Behind the Lens: A Week in Sha’ar, Aleppo

Karen Leigh – January 30, 2013

In our effort to showcase unseen images of the Syrian crisis, we’ve featured the work of photojournalist Nicole Tung. Tung is a 26-year-old American whose photos from Syria have been published in TIME magazine, The New York Times, and other global news outlets. The Hong Kong native is a graduate of New York University and has traveled in and out of Syria since the early months of the war. Here, she photographs patients in and around the hard-hit Aleppo suburb of Sha’ar, including the Sunni stronghold’s since-destroyed Dar al-Shifa Hospital.



News Deeply: When did you come to Syria and to the hospital?

Nicole Tung: I started covering Syria in May and June of last year. In August, when I was at the hospital, it was one of the only functioning hospitals in the opposition area. They were using the ground floor in the basement because it had been hit almost a dozen times by that point. They were still using it despite the risk of being fully flattened, which it was back in November.

ND: How did you know that this hospital was the place to be?

NT: I knew it existed because the activists talked about it; everyone who got injured, whether they were Free Syrian Army or civilian, was treated here. A lot of the doctors had fled but those spaces were filled by volunteer doctors, either from the countryside or doctors from Aleppo who were very pro-revolution.

ND: Did the workers there view you with suspicion, as they do so many journalists?

NT: At first they were very skeptical of having me around. Many of the doctors and nurses were still working for a living in government-controlled areas and they viewed the cameras with suspicion.
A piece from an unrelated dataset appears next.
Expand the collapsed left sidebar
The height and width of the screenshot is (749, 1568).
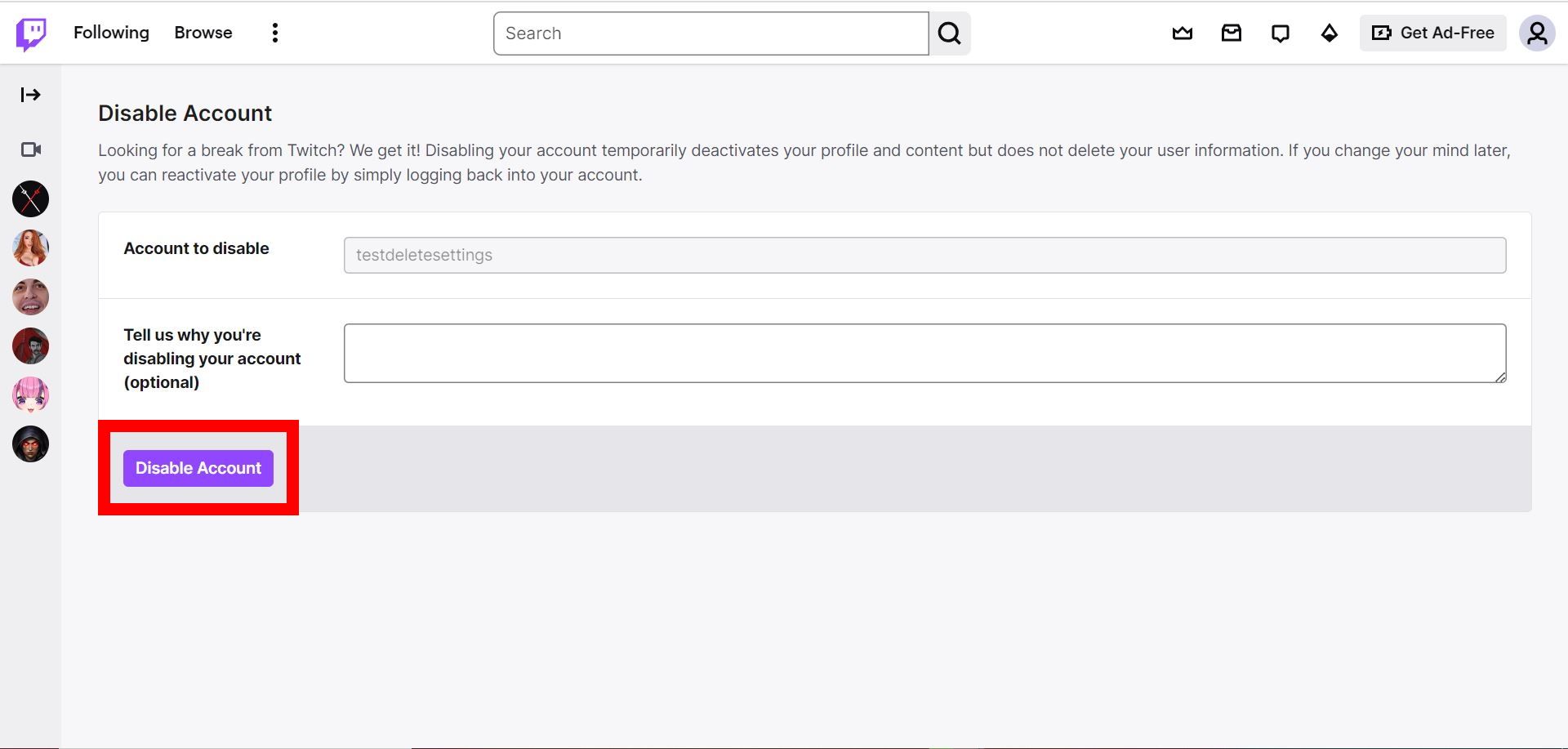30,95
They didn’t want us to expose that they were helping and treating the opposition. But a lot of them were very warm, very open, very hospitable people.

Aleppo was getting hit very hard at that time. They performed miracles — they saved life after life. I spent a week at the hospital documenting, traveling with another journalist, a videographer. Sometimes we’d stay very late.

ND: Are there images that stay with you?

NT: There is one of an eight-year-old girl. She was killed in an airstrike about an hour before my photo was taken. She was probably killed by the weight of falling concrete on her body. The airstrike killed four others who were children, along with her mother and father. It was a really heartbreaking, difficult scene to witness, because they had lost so many family members. One was a baby boy.

ND: At what point did you decide to spend less time on the front lines and devote a week to the hospital?

NT: I started to focus a lot more on civilian stories, so spending more time in the hospital made sense. Being with the FSA on the front lines became extremely dangerous and, to a degree, boring, because the battle had become a stalemate. I was getting frustrated because the images were nothing new. The civilian situation was interesting, and it’s what matters more.